Affie Ellis (née Burnside; born  1979/1980) is an American politician who serves in the Wyoming Senate from the 8th district as a member of the Republican Party. She is a member of the Navajo Nation and is the first Native American to serve in the Wyoming Senate.

Early life

Affie Burnside was born to Jim and Lenoa Burnside, both of whom were born on the Navajo Reservation. She married Dennis Ellis, with whom she had three children.

She graduated from Jackson Hole High School. From 1996 to 2000, Ellis attended the University of Wyoming and graduated with a Bachelor of Science in political science and American Indian studies. From 2004 to 2007, she attended the University of Colorado Law School and graduated with a Juris Doctor.

Career

From 2000 to 2004, Ellis worked as a legislative aid to Senator Craig L. Thomas and was in charge of Indian, public lands, and housing issues.

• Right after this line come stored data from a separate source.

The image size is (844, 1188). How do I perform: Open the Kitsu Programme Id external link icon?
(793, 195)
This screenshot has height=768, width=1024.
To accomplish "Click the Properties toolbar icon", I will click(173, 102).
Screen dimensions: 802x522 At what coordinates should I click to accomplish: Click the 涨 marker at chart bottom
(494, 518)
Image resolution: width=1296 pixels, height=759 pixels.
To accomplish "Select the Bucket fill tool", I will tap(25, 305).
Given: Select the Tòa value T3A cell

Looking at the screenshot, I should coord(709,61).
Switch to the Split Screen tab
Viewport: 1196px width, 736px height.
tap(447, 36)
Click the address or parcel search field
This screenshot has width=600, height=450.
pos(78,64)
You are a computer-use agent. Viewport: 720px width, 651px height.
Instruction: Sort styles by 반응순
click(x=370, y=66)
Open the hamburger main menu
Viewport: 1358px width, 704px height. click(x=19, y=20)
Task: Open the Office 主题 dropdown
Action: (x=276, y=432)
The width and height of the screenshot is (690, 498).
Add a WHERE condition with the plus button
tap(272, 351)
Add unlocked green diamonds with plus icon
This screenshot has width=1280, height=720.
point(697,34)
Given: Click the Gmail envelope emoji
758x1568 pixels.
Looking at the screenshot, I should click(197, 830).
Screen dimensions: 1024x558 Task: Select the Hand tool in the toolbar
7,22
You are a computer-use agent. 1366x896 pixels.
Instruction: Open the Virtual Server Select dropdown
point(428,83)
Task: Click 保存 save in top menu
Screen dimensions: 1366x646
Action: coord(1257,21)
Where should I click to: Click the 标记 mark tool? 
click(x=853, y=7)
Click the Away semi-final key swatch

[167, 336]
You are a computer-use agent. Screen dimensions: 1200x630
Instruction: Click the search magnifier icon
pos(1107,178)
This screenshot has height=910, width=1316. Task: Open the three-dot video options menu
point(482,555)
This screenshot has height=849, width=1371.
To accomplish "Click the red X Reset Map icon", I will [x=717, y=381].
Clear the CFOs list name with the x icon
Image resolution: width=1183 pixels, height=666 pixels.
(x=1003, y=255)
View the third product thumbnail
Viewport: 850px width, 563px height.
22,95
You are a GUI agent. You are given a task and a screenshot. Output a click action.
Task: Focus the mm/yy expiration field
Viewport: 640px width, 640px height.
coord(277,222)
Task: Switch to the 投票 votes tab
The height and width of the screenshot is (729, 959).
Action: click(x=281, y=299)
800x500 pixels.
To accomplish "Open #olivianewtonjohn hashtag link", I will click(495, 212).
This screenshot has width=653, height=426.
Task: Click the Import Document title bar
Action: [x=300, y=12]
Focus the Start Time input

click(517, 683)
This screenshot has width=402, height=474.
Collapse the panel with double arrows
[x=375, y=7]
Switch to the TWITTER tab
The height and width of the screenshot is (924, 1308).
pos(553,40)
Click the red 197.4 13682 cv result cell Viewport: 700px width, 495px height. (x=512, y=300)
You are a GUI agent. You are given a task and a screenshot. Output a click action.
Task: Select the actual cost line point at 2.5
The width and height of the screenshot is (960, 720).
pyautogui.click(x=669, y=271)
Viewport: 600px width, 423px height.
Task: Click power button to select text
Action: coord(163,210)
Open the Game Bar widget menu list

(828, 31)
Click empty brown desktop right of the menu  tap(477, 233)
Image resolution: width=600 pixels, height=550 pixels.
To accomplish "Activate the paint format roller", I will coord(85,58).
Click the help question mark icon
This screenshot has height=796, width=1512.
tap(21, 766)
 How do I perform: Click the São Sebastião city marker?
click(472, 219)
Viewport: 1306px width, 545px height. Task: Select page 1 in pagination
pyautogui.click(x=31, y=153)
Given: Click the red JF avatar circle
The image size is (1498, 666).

On January 6, 2004, Ellis was appointed to serve as Director of Congressional and Public Affairs for the National Indian Gaming Commission. In 2010, she was appointed by Senate Majority Leader Mitch McConnell to serve on the Tribal Law and Order Commission after being recommended by Senator John Barrasso.

Wyoming Senate

In 2016, she ran with the Republican nomination for the Wyoming Senate in the 8th district and defeated incumbent Democratic Senator Floyd Esquibel. She is the first Native American and member of the Navajo Nation to serve in the Wyoming Senate.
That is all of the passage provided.